Wir haben es bei diesem Thema mit einer üblen Nachgeburt der Achtundsechziger zu tun. Unter dem Titel der sexuellen Befreiung wurden die Grenzen zur Pädophilie verwischt. Plötzlich war von "Kinderliebe" die Rede, was manche als Freipass verstanden. Auch wenn Pädophilie insgesamt nicht gutgeheissen wurde, so wurde die rote Linie eben doch verwischt und wurden Überschreitungen geduldet und schöngeredet, bis heute. Anders ist es nicht zu erklären, dass ein Adolf Muschg 2010 den Rektor der deutschen Reformschule Odenwald verteidigt hat, der jahrzehntelang den sexuellen Missbrauch an seinen Schülern gefördert und selber praktiziert hat. Adolf Muschg dagegen philosophierte - oder besser: schwadronierte - in seiner Verteidigungsschrift lieber über den "pädagogischen Eros". Wer mit den Tätern sympathisiert, bestraft die Opfer. Warum ist Adolf Muschg mit seinen unsäglichen Verharmlosungen davongekommen? Weil er ein Vorzeige-Intellektueller in der schönen Tradition der Achtundsechziger ist? Oder nehmen wir den grünen Europa-Politiker Daniel Cohn-Bendit, der jahrelang den "Literaturclub" im Schweizer Fernsehen moderiert hat. Er arbeitete in den Siebzigerjahren als Kinderbetreuer und beschrieb anschliessend seine Erfahrungen. [PAGE 900]

Ich zitiere: "Mein ständiger Flirt mit allen Kindern nahm bald erotische Züge an. Ich konnte richtig fühlen, wie die kleinen Mädchen von fünf Jahren schon gelernt hatten, mich anzumachen ... Es ist mir mehrfach passiert, dass einige Kinder meinen Hosenlatz geöffnet und angefangen haben, mich zu streicheln. Ich habe je nach den Umständen unterschiedlich reagiert, aber ihr Wunsch stellte mich vor Probleme." Das sind die Beschreibungen aus der Zeit von Daniel Cohn-Bendit. Ich wiederhole: "Ihr Wunsch" - dieser Kleinkinder! - "stellte mich vor Probleme." Man stellt hier fünfjährige Kinder als sexuell selbstbestimmende Wesen hin.

Interessant ist übrigens, wie sich Daniel Cohn-Bendit heute verteidigt. Er sagt, man müsse seine Aussagen im Kontext der sexuellen Befreiung der Siebzigerjahre sehen. Er hat leider Recht und bestätigt damit indirekt die Aussagen von Jürg Jegge. Die Übergriffe waren Teil des damaligen Zeitgeistes.
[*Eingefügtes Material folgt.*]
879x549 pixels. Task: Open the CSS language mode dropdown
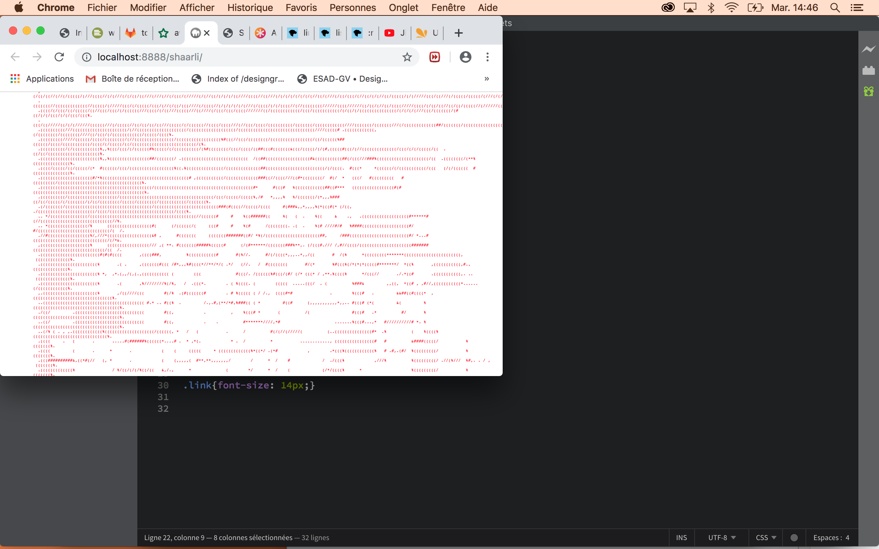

Die meisten Opfer hatten damals weder Unterstützung noch die Möglichkeit bzw. die Kraft, sich zu wehren.

Mit einer Aufarbeitung dieses dunklen Kapitels soll auch für sie klarwerden, dass sexuelle Übergriffe an Kindern zu keiner Zeit zu rechtfertigen sind, auch wenn die Täter aufgrund der Verjährungsfristen zum grössten Teil strafrechtlich nicht mehr belangt werden können. Jürg Jegge selber sagt von sich: "Ich wäre strafrechtlich schuldig, wenn das nicht verjährt wäre."

Ich bitte Sie, das Postulat anzunehmen und damit diese üble Verwirrung der Reformpädagogik aufzuarbeiten.